Written task → Print the whole listing below verbatim, keeping every line unchanged.

[START The data]

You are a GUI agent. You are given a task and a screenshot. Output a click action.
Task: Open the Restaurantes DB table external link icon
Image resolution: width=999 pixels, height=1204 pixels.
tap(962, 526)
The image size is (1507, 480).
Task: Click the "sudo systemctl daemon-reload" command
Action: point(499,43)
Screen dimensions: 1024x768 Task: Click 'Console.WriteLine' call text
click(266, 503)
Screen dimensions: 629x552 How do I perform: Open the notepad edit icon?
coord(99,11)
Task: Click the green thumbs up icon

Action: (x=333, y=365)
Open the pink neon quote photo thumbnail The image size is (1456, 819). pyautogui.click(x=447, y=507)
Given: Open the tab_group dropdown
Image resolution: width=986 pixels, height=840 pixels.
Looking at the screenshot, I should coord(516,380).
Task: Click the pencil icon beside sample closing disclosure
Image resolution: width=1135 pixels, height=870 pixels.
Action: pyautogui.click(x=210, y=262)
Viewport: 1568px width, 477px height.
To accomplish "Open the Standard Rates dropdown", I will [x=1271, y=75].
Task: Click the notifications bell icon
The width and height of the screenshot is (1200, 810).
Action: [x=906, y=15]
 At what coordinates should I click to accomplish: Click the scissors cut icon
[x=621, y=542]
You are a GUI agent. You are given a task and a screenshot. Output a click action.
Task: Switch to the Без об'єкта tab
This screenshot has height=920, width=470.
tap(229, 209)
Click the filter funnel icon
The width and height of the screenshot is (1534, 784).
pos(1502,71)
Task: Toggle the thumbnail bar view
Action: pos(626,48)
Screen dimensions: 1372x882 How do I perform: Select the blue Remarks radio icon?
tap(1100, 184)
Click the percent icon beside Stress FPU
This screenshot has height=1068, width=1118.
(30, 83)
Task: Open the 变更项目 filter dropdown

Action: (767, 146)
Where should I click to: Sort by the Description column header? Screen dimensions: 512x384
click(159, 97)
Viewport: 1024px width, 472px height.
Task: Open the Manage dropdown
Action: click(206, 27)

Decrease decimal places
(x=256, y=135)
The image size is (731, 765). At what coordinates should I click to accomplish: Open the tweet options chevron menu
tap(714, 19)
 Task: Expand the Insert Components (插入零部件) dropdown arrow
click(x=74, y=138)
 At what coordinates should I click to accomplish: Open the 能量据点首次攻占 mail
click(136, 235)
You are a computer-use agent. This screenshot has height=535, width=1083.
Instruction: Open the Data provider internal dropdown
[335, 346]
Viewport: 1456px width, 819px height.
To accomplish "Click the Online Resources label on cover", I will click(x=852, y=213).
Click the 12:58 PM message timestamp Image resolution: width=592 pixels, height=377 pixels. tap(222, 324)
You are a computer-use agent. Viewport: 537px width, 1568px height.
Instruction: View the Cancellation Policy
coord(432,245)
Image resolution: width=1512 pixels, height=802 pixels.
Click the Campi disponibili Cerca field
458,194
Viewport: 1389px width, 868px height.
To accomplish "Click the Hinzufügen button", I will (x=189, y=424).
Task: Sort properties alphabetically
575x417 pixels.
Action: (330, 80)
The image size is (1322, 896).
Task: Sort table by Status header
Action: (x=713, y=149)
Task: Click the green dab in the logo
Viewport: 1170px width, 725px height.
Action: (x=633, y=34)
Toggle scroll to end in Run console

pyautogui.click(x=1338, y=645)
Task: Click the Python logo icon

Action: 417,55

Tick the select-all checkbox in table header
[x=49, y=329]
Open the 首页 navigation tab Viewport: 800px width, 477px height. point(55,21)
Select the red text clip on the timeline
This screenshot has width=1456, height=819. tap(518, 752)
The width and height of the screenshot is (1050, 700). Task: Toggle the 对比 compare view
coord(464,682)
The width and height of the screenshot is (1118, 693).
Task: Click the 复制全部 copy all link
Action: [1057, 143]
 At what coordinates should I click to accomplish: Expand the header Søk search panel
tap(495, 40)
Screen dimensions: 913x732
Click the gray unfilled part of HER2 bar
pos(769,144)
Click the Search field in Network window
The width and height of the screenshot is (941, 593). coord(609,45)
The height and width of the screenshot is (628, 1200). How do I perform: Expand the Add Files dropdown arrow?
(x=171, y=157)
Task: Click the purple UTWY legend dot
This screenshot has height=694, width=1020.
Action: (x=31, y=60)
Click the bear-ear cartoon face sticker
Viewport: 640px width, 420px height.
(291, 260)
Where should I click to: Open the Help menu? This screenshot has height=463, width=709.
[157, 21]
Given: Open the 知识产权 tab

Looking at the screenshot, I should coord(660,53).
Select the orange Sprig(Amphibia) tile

[END The data]

Reply →
You are a GUI agent. You are given a task and a screenshot. Output a click action.
Task: Open the Restaurantes DB table external link icon
Image resolution: width=999 pixels, height=1204 pixels.
tap(962, 526)
The image size is (1507, 480).
Task: Click the "sudo systemctl daemon-reload" command
Action: point(499,43)
Screen dimensions: 1024x768 Task: Click 'Console.WriteLine' call text
click(266, 503)
Screen dimensions: 629x552 How do I perform: Open the notepad edit icon?
coord(99,11)
Task: Click the green thumbs up icon

Action: (x=333, y=365)
Open the pink neon quote photo thumbnail The image size is (1456, 819). pyautogui.click(x=447, y=507)
Given: Open the tab_group dropdown
Image resolution: width=986 pixels, height=840 pixels.
Looking at the screenshot, I should coord(516,380).
Task: Click the pencil icon beside sample closing disclosure
Image resolution: width=1135 pixels, height=870 pixels.
Action: pyautogui.click(x=210, y=262)
Viewport: 1568px width, 477px height.
To accomplish "Open the Standard Rates dropdown", I will [x=1271, y=75].
Task: Click the notifications bell icon
The width and height of the screenshot is (1200, 810).
Action: [x=906, y=15]
 At what coordinates should I click to accomplish: Click the scissors cut icon
[x=621, y=542]
You are a GUI agent. You are given a task and a screenshot. Output a click action.
Task: Switch to the Без об'єкта tab
This screenshot has height=920, width=470.
tap(229, 209)
Click the filter funnel icon
The width and height of the screenshot is (1534, 784).
pos(1502,71)
Task: Toggle the thumbnail bar view
Action: pos(626,48)
Screen dimensions: 1372x882 How do I perform: Select the blue Remarks radio icon?
tap(1100, 184)
Click the percent icon beside Stress FPU
This screenshot has height=1068, width=1118.
(30, 83)
Task: Open the 变更项目 filter dropdown

Action: (767, 146)
Where should I click to: Sort by the Description column header? Screen dimensions: 512x384
click(159, 97)
Viewport: 1024px width, 472px height.
Task: Open the Manage dropdown
Action: click(206, 27)

Decrease decimal places
(x=256, y=135)
The image size is (731, 765). At what coordinates should I click to accomplish: Open the tweet options chevron menu
tap(714, 19)
 Task: Expand the Insert Components (插入零部件) dropdown arrow
click(x=74, y=138)
 At what coordinates should I click to accomplish: Open the 能量据点首次攻占 mail
click(136, 235)
You are a computer-use agent. This screenshot has height=535, width=1083.
Instruction: Open the Data provider internal dropdown
[335, 346]
Viewport: 1456px width, 819px height.
To accomplish "Click the Online Resources label on cover", I will click(x=852, y=213).
Click the 12:58 PM message timestamp Image resolution: width=592 pixels, height=377 pixels. tap(222, 324)
You are a computer-use agent. Viewport: 537px width, 1568px height.
Instruction: View the Cancellation Policy
coord(432,245)
Image resolution: width=1512 pixels, height=802 pixels.
Click the Campi disponibili Cerca field
458,194
Viewport: 1389px width, 868px height.
To accomplish "Click the Hinzufügen button", I will (x=189, y=424).
Task: Sort properties alphabetically
575x417 pixels.
Action: (330, 80)
The image size is (1322, 896).
Task: Sort table by Status header
Action: (x=713, y=149)
Task: Click the green dab in the logo
Viewport: 1170px width, 725px height.
Action: (x=633, y=34)
Toggle scroll to end in Run console

pyautogui.click(x=1338, y=645)
Task: Click the Python logo icon

Action: 417,55

Tick the select-all checkbox in table header
[x=49, y=329]
Open the 首页 navigation tab Viewport: 800px width, 477px height. point(55,21)
Select the red text clip on the timeline
This screenshot has width=1456, height=819. tap(518, 752)
The width and height of the screenshot is (1050, 700). Task: Toggle the 对比 compare view
coord(464,682)
The width and height of the screenshot is (1118, 693).
Task: Click the 复制全部 copy all link
Action: [1057, 143]
 At what coordinates should I click to accomplish: Expand the header Søk search panel
tap(495, 40)
Screen dimensions: 913x732
Click the gray unfilled part of HER2 bar
pos(769,144)
Click the Search field in Network window
The width and height of the screenshot is (941, 593). coord(609,45)
The height and width of the screenshot is (628, 1200). How do I perform: Expand the Add Files dropdown arrow?
(x=171, y=157)
Task: Click the purple UTWY legend dot
This screenshot has height=694, width=1020.
Action: (x=31, y=60)
Click the bear-ear cartoon face sticker
Viewport: 640px width, 420px height.
(291, 260)
Where should I click to: Open the Help menu? This screenshot has height=463, width=709.
[157, 21]
Given: Open the 知识产权 tab

Looking at the screenshot, I should coord(660,53).
Select the orange Sprig(Amphibia) tile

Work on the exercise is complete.